Sophia Vergara's 34DD's Banned From Diet Pepsi Skinny Can Ad
Sophia Vergara, star of Modern Family and inhabitant of a 34DD-28-39 curvaceous body, can be seen in a new ad for Diet Pepsi's new Skinny Can, some sort of twisted ode to the fact the can of chemicals will make you skinny just because the can is skinny.
In the ad Vergara's less that skinny upper body parts have been minimized by photographic angle and a freakish shoulder placement. Because, after all, women with big boobs aren't skinny. They/re top heavy. And top heavy is bad when it comes to our current culture's definition of rail thin beauty.

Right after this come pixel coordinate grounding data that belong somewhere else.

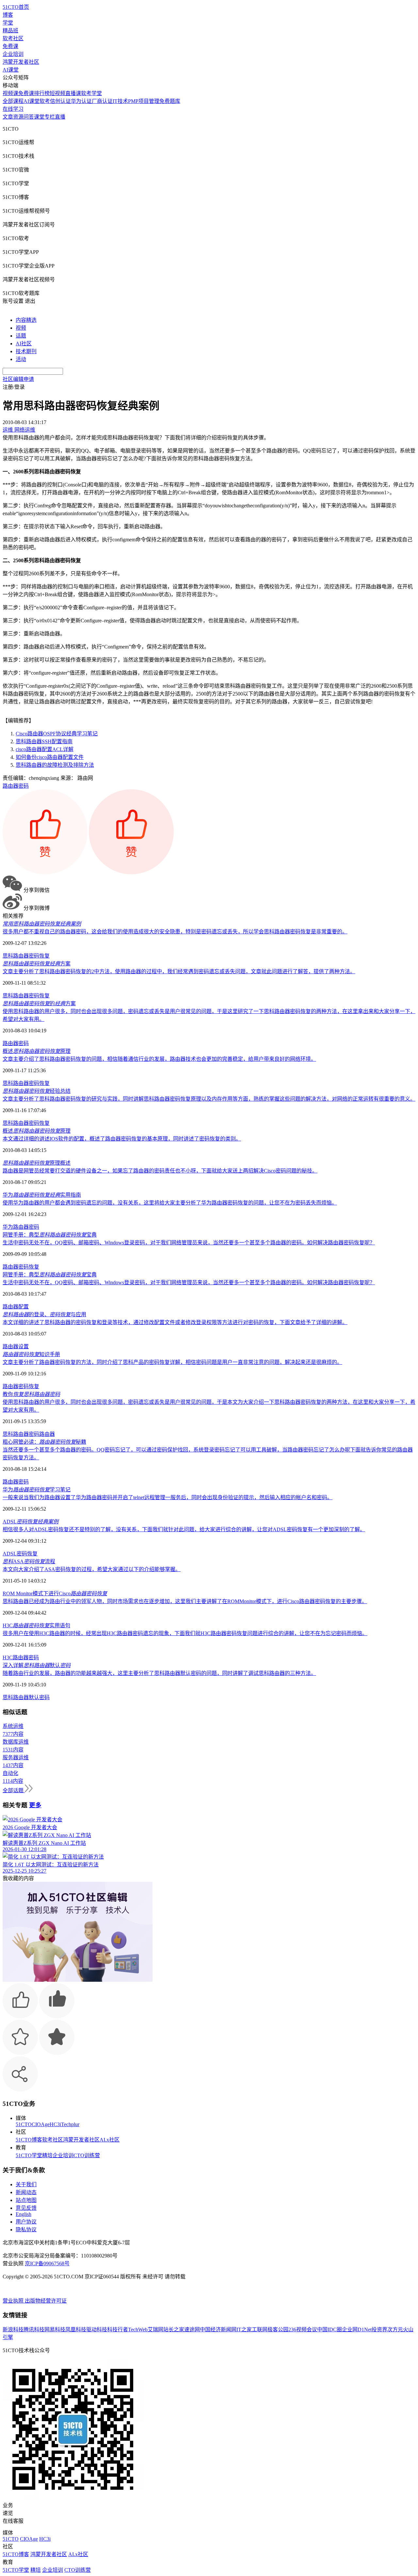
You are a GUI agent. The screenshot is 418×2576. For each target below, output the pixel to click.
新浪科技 (13, 2329)
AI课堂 (11, 70)
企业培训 (13, 54)
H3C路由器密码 (21, 1657)
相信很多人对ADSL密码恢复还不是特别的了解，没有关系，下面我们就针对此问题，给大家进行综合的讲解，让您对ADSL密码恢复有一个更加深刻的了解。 (184, 1529)
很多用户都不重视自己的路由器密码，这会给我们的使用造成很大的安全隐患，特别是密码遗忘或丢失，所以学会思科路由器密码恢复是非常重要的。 (175, 931)
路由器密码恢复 (21, 1267)
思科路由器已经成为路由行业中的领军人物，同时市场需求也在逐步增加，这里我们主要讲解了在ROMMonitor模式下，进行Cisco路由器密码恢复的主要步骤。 (185, 1601)
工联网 (259, 2329)
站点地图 (26, 2200)
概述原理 (37, 1051)
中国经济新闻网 (218, 2329)
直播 (60, 117)
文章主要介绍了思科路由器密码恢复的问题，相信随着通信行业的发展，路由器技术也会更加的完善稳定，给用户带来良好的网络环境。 (159, 1059)
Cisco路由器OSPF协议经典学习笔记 (57, 733)
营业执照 (14, 2301)
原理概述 (37, 1163)
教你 (31, 1394)
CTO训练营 (86, 2155)
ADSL (30, 1521)
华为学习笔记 (37, 1489)
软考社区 (13, 38)
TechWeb (138, 2329)
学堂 (8, 22)
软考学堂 (91, 93)
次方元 (395, 2329)
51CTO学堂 (29, 2155)
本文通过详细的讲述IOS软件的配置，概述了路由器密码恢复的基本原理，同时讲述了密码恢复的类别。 (122, 1138)
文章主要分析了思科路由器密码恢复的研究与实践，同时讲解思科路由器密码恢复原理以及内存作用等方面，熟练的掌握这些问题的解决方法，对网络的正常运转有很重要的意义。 (209, 1099)
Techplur (70, 2124)
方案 (37, 963)
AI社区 (24, 343)
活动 (21, 359)
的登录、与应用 (44, 1314)
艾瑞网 (155, 2329)
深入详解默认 (37, 1665)
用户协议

Some argue the ad contributes to harmful stereotypes about women's body image. We say it's simply the twisted notion that somehow big breasts equal slut and that no woman with big breasts could possibly be taken seriously simply because of the shape of her upper body. To that, we say utter nonsense.
Since when did people start believing the twisted notion the size of a woman's breasts has anything remotely to do with her level of intelligence? Why does society continue to equate cavernous cleavage with idiocy? Bouncing breasts with buffoonery? Cup size as a determinent of a woman's worth?
And why did Pepsi feel necessary to basically eliminate any hint of Vergara's true body shape from the ad? Oh wait. Because women with big boobs are stupid and God forbid Pepsi lead us to believe stupid people drink their products.
Here's what Pepsi CMO Jill Beraud had to say about the design. "Our slim, attractive new can is the perfect complement to today's most stylish looks, and we're excited to throw its coming-out party during the biggest celebration of innovative design in the world."
Translation: Slim is in. Slim is stylish. Slim is attractive. Big boobs are out. Big boobs are unfashionable. Big boobs are ugly.
The National Eating Disorders Association has called Pepsi's comments "thoughtless and irresponsible."
At one point in her career, Vergara was asked to reduce her breasts a few sizes if she wanted Hollywood to take her seriously. Though she chose not to, other female actors have fallen prey to Hollywood's definition of ideal. Christina Ricci, for example, dramatically reduced the size of her breasts years ago, presumably for the same reason; to be taken more seriously as an actor.
Our culture has created what it defines as the perfect shape for women and because of that, any woman who strays too far off the ideal is somehow deemed a bimbo, a slut, fat, flat, ugly and generally unfit for public consumption.
Even though Pepsi, in some twisted way, might possibly be congratulated for using a women whose figure is "outside the norm" in their advertising, the brand could equally be chastised for presumably choosing to minimize (read: hide) Vergara's curvaceousness.
In closing, we will say big boobs rock and fat is phat.